The only way out is to make an outline. I hate outlines. When I write, I want to be in a creative trance, driving the muse’s burning chariot through the dark firmament of hell. Or something like that. Bukowski promised that you’d know the gods and your nights would flame with fire.  When his promise comes true, it really is the best thing. When the divine chariot is half-submerged in the swamp, when it backfires a cloud of rancid bio-diesel and won’t even start, when the muse doesn’t even show up because she was partying with some publishing industry types last night and has to sleep it off, when the way forward is just a mucky green-brown maze of shit-streaked walls, you need a scaffold. You need to build a ladder out of the swamp.

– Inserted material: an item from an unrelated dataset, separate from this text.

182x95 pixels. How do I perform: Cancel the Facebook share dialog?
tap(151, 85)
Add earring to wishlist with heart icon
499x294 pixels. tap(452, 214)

You need to draw a map. So that’s what I did.

I will always hate outlines. But now the editor part of my brain can see the way forward. Now I have a schematic. I know I can follow it—if everything doesn’t change tomorrow, if the muse doesn’t laugh at me and send me a dream that completely turns my scaffold upside-down. That happens, too. We’ll see.

 

What if it’s all just pornography?

I once drove a forklift in a magazine distribution warehouse for a living and got to know romance, action adventure, and western paperbacks of the 1980s and 90s fairly well, since we handled a high volume of grocery store book sales.  I read the cast-offs that got damaged in the sorting process on my breaks.  The writing was usually atrocious, but it was an incremental education in what readers actually want. 

Years later, when 50 Shades of Grey sold 15.2 million copies, I wasn’t shocked.  When James Altucher called the book great literature on account of its sales figures, I shrugged.  Someone was bound to make the “volume of sales” argument.  It fit with what I was packing every day into forklift innerbodies.  And it fit with what I knew about the mentality of the publishing industry, where books are “units” and the bottom line runs deeper than all literary pretension.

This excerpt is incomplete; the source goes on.